Our toxic bond between employers and health care cripples U.S. competitiveness in international markets. Businesses in other nations enjoy lower health care costs and healthier employees. This is not a level playing field.

How do other nations provide better care to more employees at lower cost without the bond between business and health care benefits?

They use universal health care. Each format is different, but (contrary to talk-show hosts) “socialized medicine” is rare and private insurance is common.

How does this approach lower cost? Despite differences, universal-care systems have these characteristics in common:

• Everyone participates in a health care plan. No exclusions. No opting out.

• Every policy is comprehensive. This does not mean unlimited; it means treatable conditions receive a treatment.

• Employees can see any provider. And provider payment reflects value of service, not value of employee insurance policy.

Most importantly, these systems separate benefits from employment.

This combination (in insurance talk, “single-risk pool, single-benefit schedule, single network”) generates enormous administrative efficiency.
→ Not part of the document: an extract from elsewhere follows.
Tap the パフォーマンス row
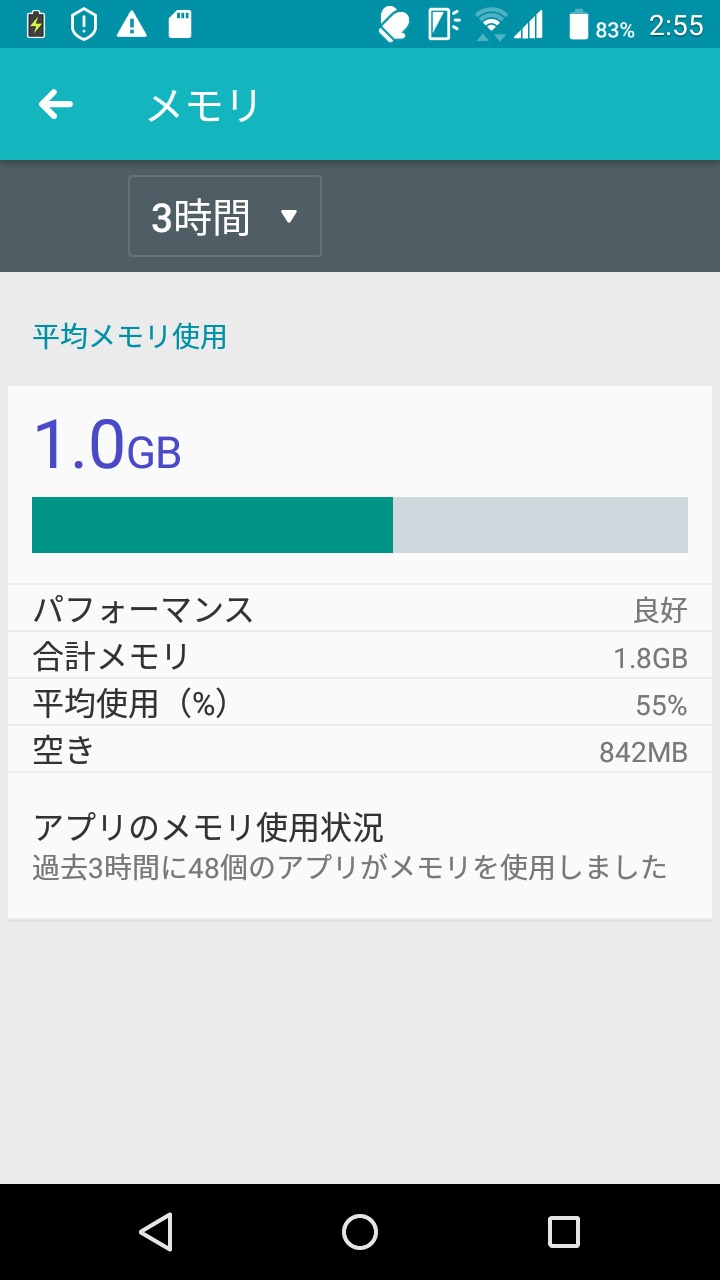Viewport: 720px width, 1280px height. (360, 608)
How much? Americans pay more than $1 trillion annually in administration ($7 billion in Oregon), about 30% of all health care spending. International competitors pay one quarter of that. Where does this administrative spending go?

In the U.S., insurance administrators evaluate every health care bill to determine if the patient, treatment and physician were all included in benefits. U.S. health insurance administrators process 4 billion claims each year.

These insurance costs do not include the additional costs to physicians attempting to collect from insurance companies (U.S. physicians spend $82,000 annually on insurance billing) or costs to employers paying for additional HR personnel to manage health care benefits.

These costs add up quickly. The simplified billing of universal care with one risk pool, one benefit schedule and one network cuts administrative costs by half. These recovered payments fund expanded benefits for all employees without compromising outcomes.

Universal care suffers a bad rap in the U.S. Advocates promote it to families as a way to protect access, reduce costs and prevent medical bankruptcies. While these claims are correct, advocates neglect to emphasize business benefits.

A universal-care plan addresses the six health care goals that businesses seek: Employers are free from health care benefit management; all employees, full and part time, enjoy health care access; labor negotiations are free from benefit conflicts; all businesses pay equally for health care; all employees share equal benefits; and business health care costs become stable and predictable.

For employers seeking a more functional and competitive health care system, universal health care is the gold standard.

Samuel Metz is a Portland physician.